[[ RECORDS PROVIDED, beginning ]]
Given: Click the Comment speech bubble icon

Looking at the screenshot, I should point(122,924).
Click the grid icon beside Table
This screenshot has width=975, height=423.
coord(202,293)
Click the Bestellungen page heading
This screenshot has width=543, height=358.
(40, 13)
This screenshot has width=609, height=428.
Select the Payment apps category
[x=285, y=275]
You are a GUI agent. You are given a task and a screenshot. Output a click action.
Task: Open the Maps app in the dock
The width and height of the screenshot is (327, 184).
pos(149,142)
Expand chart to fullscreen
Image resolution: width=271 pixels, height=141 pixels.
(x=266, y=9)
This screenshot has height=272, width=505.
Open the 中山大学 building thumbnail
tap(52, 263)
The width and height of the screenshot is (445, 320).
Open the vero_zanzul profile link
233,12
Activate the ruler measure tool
[[ RECORDS PROVIDED, end ]]
[[ RECORDS PROVIDED, beginning ]]
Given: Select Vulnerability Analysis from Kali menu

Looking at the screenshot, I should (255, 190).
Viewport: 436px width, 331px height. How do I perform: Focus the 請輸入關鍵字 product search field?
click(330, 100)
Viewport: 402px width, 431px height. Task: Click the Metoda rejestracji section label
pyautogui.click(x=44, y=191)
[[ RECORDS PROVIDED, end ]]
[[ RECORDS PROVIDED, beginning ]]
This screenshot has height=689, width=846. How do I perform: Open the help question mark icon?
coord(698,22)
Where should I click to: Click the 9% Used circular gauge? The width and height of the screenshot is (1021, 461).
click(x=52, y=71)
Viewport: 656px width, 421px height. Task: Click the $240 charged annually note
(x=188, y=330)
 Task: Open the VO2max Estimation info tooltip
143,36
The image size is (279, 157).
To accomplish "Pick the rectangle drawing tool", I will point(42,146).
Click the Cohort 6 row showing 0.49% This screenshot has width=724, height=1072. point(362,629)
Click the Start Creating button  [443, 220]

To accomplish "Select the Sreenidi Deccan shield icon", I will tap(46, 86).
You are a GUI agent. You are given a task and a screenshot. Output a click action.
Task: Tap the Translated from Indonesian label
[[ RECORDS PROVIDED, end ]]
Given the records above, reproduce precisely and only the lines between the line holding "This screenshot has width=543, height=358." and the line holding "Activate the ruler measure tool", inclusive.

EXERCISE OUTPUT -
This screenshot has width=543, height=358.
(40, 13)
This screenshot has width=609, height=428.
Select the Payment apps category
[x=285, y=275]
You are a GUI agent. You are given a task and a screenshot. Output a click action.
Task: Open the Maps app in the dock
The width and height of the screenshot is (327, 184).
pos(149,142)
Expand chart to fullscreen
Image resolution: width=271 pixels, height=141 pixels.
(x=266, y=9)
This screenshot has height=272, width=505.
Open the 中山大学 building thumbnail
tap(52, 263)
The width and height of the screenshot is (445, 320).
Open the vero_zanzul profile link
233,12
Activate the ruler measure tool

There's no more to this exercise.